Apparently it wasn’t checking the CPU; it was looking at the keyboard controller, and aborting if it didn’t see an AT keyboard. I was still using my IBM 84-key board, which continued to serve for another 20-odd years…
I still run a surprising amount of ancient software on my Win7 x64 system (I’m in the “if it ain’t broke, don’t fix it” camp). Sometimes it’s necessary to run as Administrator, sometimes it’s necessary to set Compatibility Mode, sometimes it’s necessary to launch via a batch file that sets up environment variables or other peculiarities. The biggest common issue I’ve encountered is what Michael Covington observed, programs that write where they’re not supposed to, often in their own Program Files directory. My solution to that one is straightforward: in addition to /Program Files and /Program Files (x86), I’ve created /Program Files (Legacy), with full read/write permissions for everyone. When I install one of these oldies but goodies, I use that as the target installation folder. It’s a simple (if a bit inelegant) solution to an “age-old problem.”
Until fairly recently I was still using Office 2000 and Visio 2000, but had to upgrade to 2007 to write chapters for the Raspberry Pi book. I still haven’t warmed to the Ribbon, but it did what I needed it to do, which was get me what could be a very lucrative book contract.
I’m sure it’s a worthwhile project to try to get that old software going again, and that’s really a separate issue, but for a pretty good calendar page generator (.pdf files) try http://www.timeanddate.com/
If you have an editor for PDF files, you can annotate the calendar page(s). I found that Xournal works quite well for PDF editing; ymmv.
Way cool! That makes a better calendar than the old calendar app does, and it can be printed a year at a time from the PDF.
In fairness to the Broderbund app, a lot of it was about adding various holidays and birthdays and stuff, and putting pictures in, etc. none of which I need. So this will do for the time being.
I’ve started sniffing around for a Lazarus LCL component that can put calendars up on a screen, with data from a database placed on the right days. If I don’t find one, I can probably write one, and that would be a useful exercise all by itself.
Many thanks for pointing this out.
I have two Windows 7 Pro computers that needed to run older software and in XP mode it seems to do just fine. I still think that graphs drawn with Quattro Pro look better than anything I can produce in Excel or the Open Source Clones.

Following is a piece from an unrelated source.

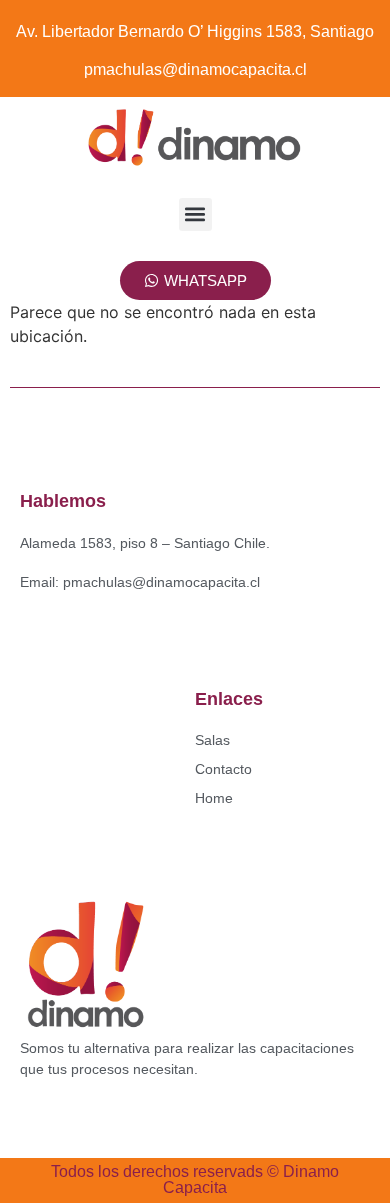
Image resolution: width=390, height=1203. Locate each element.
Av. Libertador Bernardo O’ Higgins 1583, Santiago (195, 31)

I have some medical data on me going back to 1996 in QP and I was going to keep an old Windows 2000 box up and running until I found out this worked.
Librarians and historians are getting very concerned that there will be no usable digital history from our time since formats, standards and technology change too often. Stone and papyrus seem to be the preferred archival medium.
If you ever run into an unsolvable problem with version-specific software, you can use VirtualBox to run almost any OS. You can pick up an old Windows CD and license on eBay.
For more advanced users, you can clone the drive of a running computer, then restore it into the virtual machine. Windows *really* doesn’t want to do that; my success rate is about 50%. (part of it is that it doesn’t expect hardware to ever change after installation, the rest is due to copy protection/ID for licensing)
VirtualBox will also run more than one VM at a time. And once you create a VM, you can run it on a Linux, Windows, or Mac host.